### TEXTO EXTRAÍDO
........

Margrethe Vestager, vice-presidente executiva da Comissão Europeia.© European Union , 2017 / EC - Audiovisual Service

Facebook e Google podem ser obrigados a revelar o funcionamento dos seus algoritmos

As propostas da Comissão Europeia debruçam-se sobre matérias que têm sido alvo de um amplo debate público nos últimos anos, nomeadamente a forma como estas empresas recolhem e exploram os dados dos utilizadores, bem como as práticas que usam para cimentarem as suas posições de dominância no mercado. A legislação vai ainda mais longe e atinge estas companhias num dos segredos mais bem guardados do mundo digital: o funcionamento dos seus algoritmos.

Ao abrigo do Digital Services Act, as grandes plataformas tecnológicas terão novas obrigações, tais como a de removerem o conteúdo ilegal e de permitirem que os utilizadores recorram dessas decisões; a de implementarem verificações sobre os comerciantes que vendem produtos nas suas plataformas; e a de assegurem mais transparência sobre o método de escolha dos conteúdos que são apresentados aos utilizadores. “Isto vai obrigar as plataformas a dizerem como os seus algoritmos funcionam”, assumiu a comissária Vestager na mesma conferência com jornalistas.

Este pacote também define pela primeira vez o conceito de grande plataforma: todas aquelas que “atingem mais de 10% da população da UE”, isto é, que tenham mais de 45 milhões de utilizadores. Estas passam a ser consideradas plataformas “de natureza sistémica”, estando obrigadas “a tomar medidas específicas de controlo dos seus próprios riscos” e ficando sujeitas a “uma nova estrutura de supervisão”.

A Comissão Europeia terá o direito de sancionar diretamente as empresas que gerem esses serviços, prevendo-se a aplicação de coimas multimilionárias contra aquelas que não respeitem o estipulado na nova legislação.

“O novo quadro irá reequilibrar os direitos e responsabilidades dos utilizadores, das plataformas intermediárias e das autoridades públicas, com base nos valores europeus, incluindo o respeito dos direitos humanos, a liberdade, a democracia, a igualdade e o Estado de direito”, considerou a Comissão Europeia num comunicado.

........

### TAREFAS PROPOSTAS
[1] De acordo com o texto sobre a nova legislação digital europeia, a partir de quantos utilizadores uma plataforma passa a ser considerada grande?
[2] Prolongue o texto sobre a regulação das grandes plataformas digitais a partir do ponto em que termina.

### EXCERTO DOS DADOS
........

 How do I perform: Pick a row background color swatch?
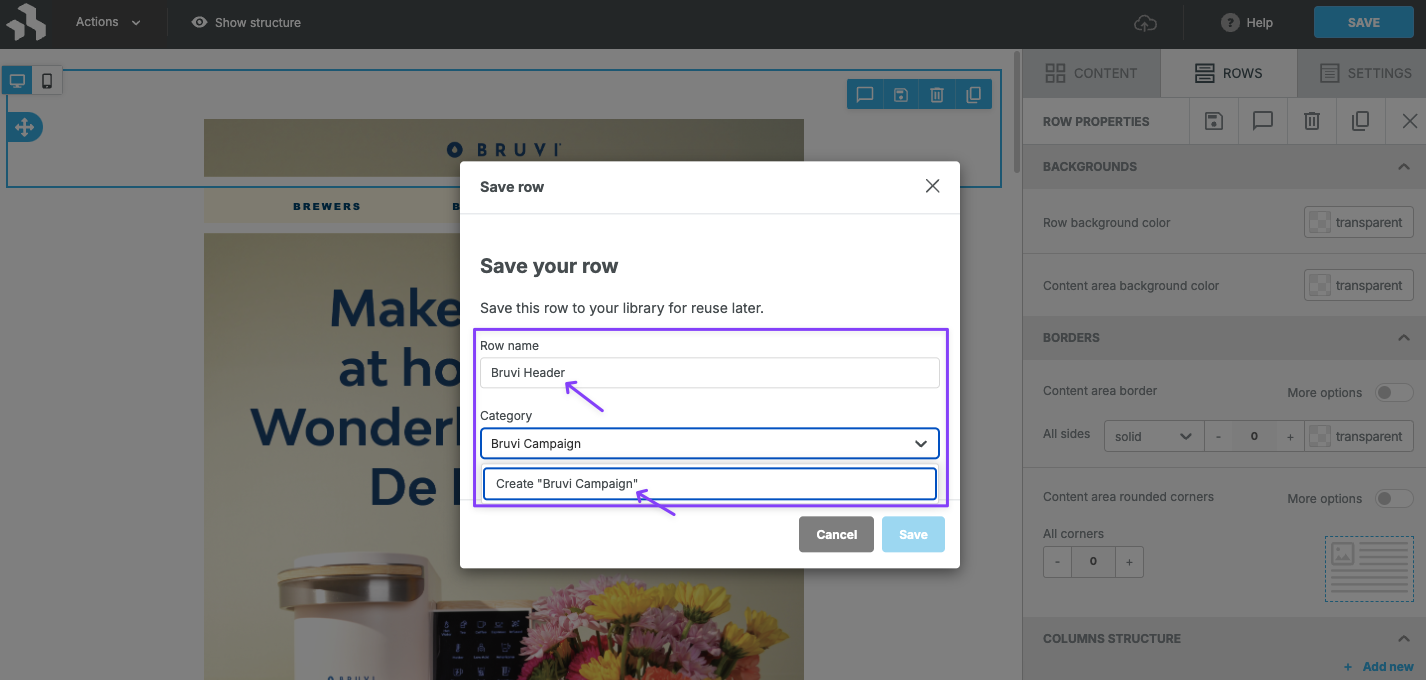click(1319, 222)
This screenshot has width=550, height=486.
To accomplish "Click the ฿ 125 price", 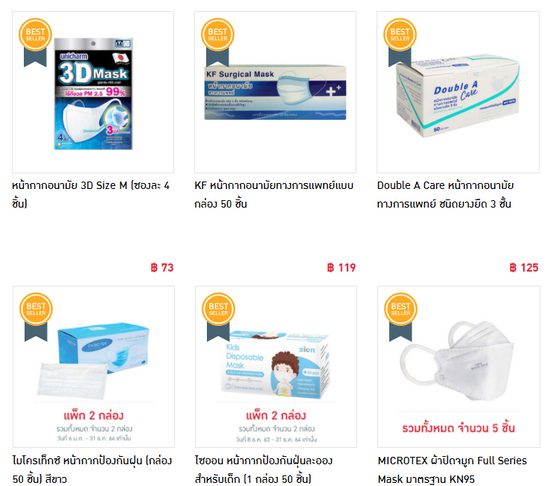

........

### RESPOSTAS ESCRITAS
[1] Uma plataforma é considerada grande a partir de mais de 45 milhões de utilizadores, o que corresponde a mais de 10% da população da UE.

[2]
Multas às “Big Tech” podem chegar a 10% do volume de negócios

Em contrapartida, o Digital Markets Act foca-se apenas nos chamados “guardiões de acesso”, que a Comissão Europeia designa como empresas “com controlo de acesso ao mercado”. Serão em linhas gerais, e uma vez mais, o Facebook, a Google, a Amazon, a Apple e a Microsoft, entre outras gigantes tecnológicas bem conhecidas no mundo digital.

“Trata-se de plataformas que têm um impacto significativo no mercado interno, constituem um importante ponto de acesso dos utilizadores empresariais aos consumidores finais e que ocupam, ou irão previsivelmente ocupar, de uma posição enraizada e duradoura. Tal pode atribuir-lhes o poder de agir como reguladores privados e de criar estrangulamentos nas relações entre empresas e consumidores. Em certos casos, estas empresas controlam todos os ecossistemas das plataformas”, resumiu a Comissão Europeia.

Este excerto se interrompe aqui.